This is rife once secondary school hits and whilst it would be lovely to sit at the dinner table every evening to help little timmy with his homework.. this is the real world and when you have half a dozen kids, a full time job possibly with very unsociable hours, a house to keep, dinner to do, washing to wash, after school activities and christ knows what else, we could all be forgiven for wondering why WE are expected to teach our kids; this is a new concept BTW because our parents and grandparents only learned at school and managed fine
And yet more weird confusion that child doing research homework somehow means parents have to teach their child.
I'm starting to wonder how we all managed as kids with our extra curriculars and homework and not having parents fuming over everything.

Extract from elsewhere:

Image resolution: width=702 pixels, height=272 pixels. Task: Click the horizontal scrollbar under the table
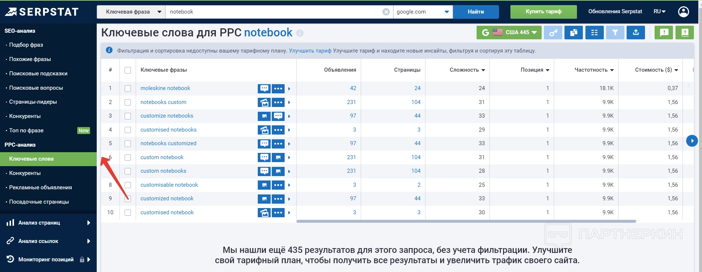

I'm starting to think this is a culture shift too. When I had homework, it was MY job to organise my homework, MY job to do the research, MY job to make sure I had my bag packed, MY job to make sure I was organised. Learning was challenging and it was expected that even as top set kids we would find things challenging and would problem solve etc. If I wanted to do my extra curricular then it was expected that I was organised and made a plan, not that I'd do what I wanted and then home would write a note saying "Lola didn't do the homework she had a week to do because we were busy". If we were stuck on homework, it was MY responsibility to see my teachers and ask for help. It was also MY job to revise for exams and prepare for assessments and MY job to revise appropriately for GCSE exams and so on later etc.
Now there's an increasing number of people who think the job of schools to spoon feed, break everything down so it's all bite sized and easy, nothing should be too challenging (because that leaves the student feeling fragile and stupid because being clever means things are easy), it's the school's job to coach through every last thing in class leaving little room for independence. Parents are increasingly taking on responsibility for organising homework, working out when their child will do homework (complete with regular letters in if they don't like the time frame / reasons their child couldn't possibly manage X Y Z ). Schools are increasingly expected to put intervention in place, which is fine for those who genuinely have found something difficult but at least 50% of the time the lower marks are due to not bothering to revise when told to. Even at A Level, I've seen students not work on coursework independently and had parents sit down with their child and half write their child's coursework. There's an increasing culture in some families where actually learning and experiencing academic challenge is somehow a threat and something to be avoided, or more accurately the academic outcomes are wanted but they should be made as easy as possible.
My parents were really supportive of my education and I'd have been mortified if they'd contemplated calling the school because my teacher set some research homework.